Krishna, the unconquerable, is bound only by the ropes of love. The one whom Dhuryodhana couldn’t bind was bound by Yashoda Ma. Devotees of Krishna are glorified even after annihilation. Prahlad maharaj, the son of Hiranyakashipu is glorified in every yuga, every kalpa. Even remembering Him for a moment purifies us. Krishna says those who serve my devotees actually serve Me. Krishna transfers His potency in His pure devotees. What better greatness is possible in any universe? And what better examples can one set than those who uplift humanity not only economically, emotionally, intellectually, but eternally to the platform of highest love?

 

Be Tolerant than the trees, beware of their suffering, and be intertwined like the Redwood trees

Chaitanya Mahaprabhu urges in the third verse of shistashtakam taror api sahishuna be tolerant than the trees. Observing the Redwood trees in Muir Woods, Srila Prabhupada teaches us why the trees are so tolerant, and His Holiness Radhanath maharaj teaches us where the tolerance and strength of Redwood trees come from.

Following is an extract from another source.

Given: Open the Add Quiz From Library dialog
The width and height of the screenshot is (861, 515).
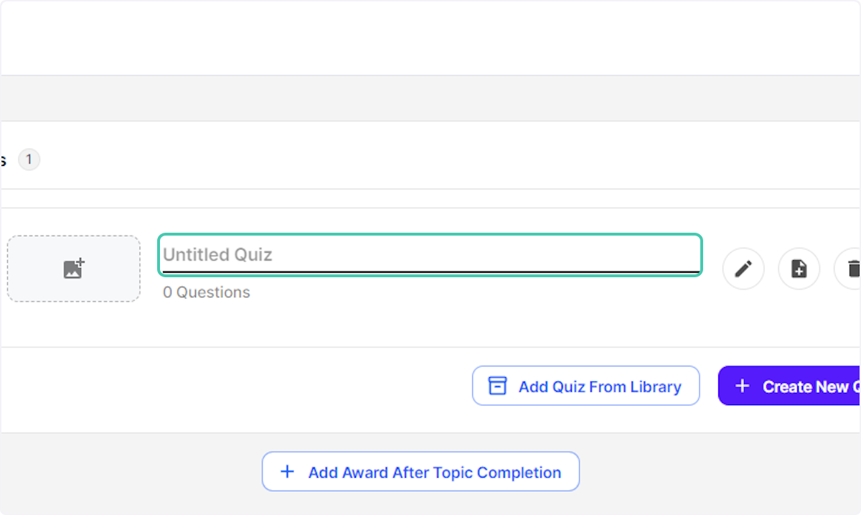Looking at the screenshot, I should 585,386.
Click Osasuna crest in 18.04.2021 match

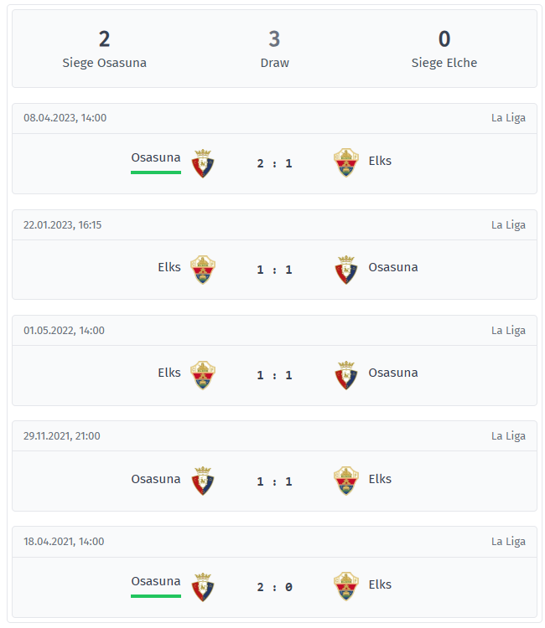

In The Hare Krishna Explosion, Hayagriva maharaj writes that once when Srila prabhupada visited Muir woods in San Francisco with his disciples, he enlightened them that the souls that were now standing as tall Redwood trees were too much engrossed in sexual pleasures in their previous lives. Their rebirth as trees was a result of their over indulgence in sex.

Srimad Bhagavatam reveals how the two sons of Kubera were turned into trees when they behaved shamelessly in Narada muni’s presence. Those who like to flaunt their naked bodies are given the bodies of trees in their next lives. This is to teach them what it is to be naked under the sky all their lives. The trees have to tolerate all types of weather conditions. They even have to bear with human onslaught on them. The life of a tree teaches a soul’s tolerance and penance. It teaches us not to be extravagant with our dark desires, rather we should be miser in fulfilling them. Just like we are conscious about spending our money only on the things we really need, we should be contemplative about whether sex is for pleasure or for procreation. We like to spend our money not only on the right things but in the right way too. This should be our approach about using our bodies as well.

His Holiness Radhanath maharaj teaches us that although the roots of Redwood trees are not deep in the earth, these trees have been in Muir woods at their respective places since thousand of years. In their lifetimes many kings of the world were born and died. They won and lost many wars, marked boundaries and removed them. History changed so many times in the lifetimes of the Redwood trees, and it will keep changing. Maharaj teaches us that the strength of these trees lies in their unity. These trees have shallow root system, but their roots are intertwined with the roots of other Redwood trees, 100 feet from the base. Like these trees we should be together through thick and thin in life. No matter what, we shouldn’t cut our roots that are intertwined with roots of other devotees through Bhakti.

The acharyas show us different aspects of the truth in a bonfide way. They teach us how to assimilate our understanding and apply it to improve our devotion. May lord Krishna bestow us with the ability to see things as our acharyas want us to see.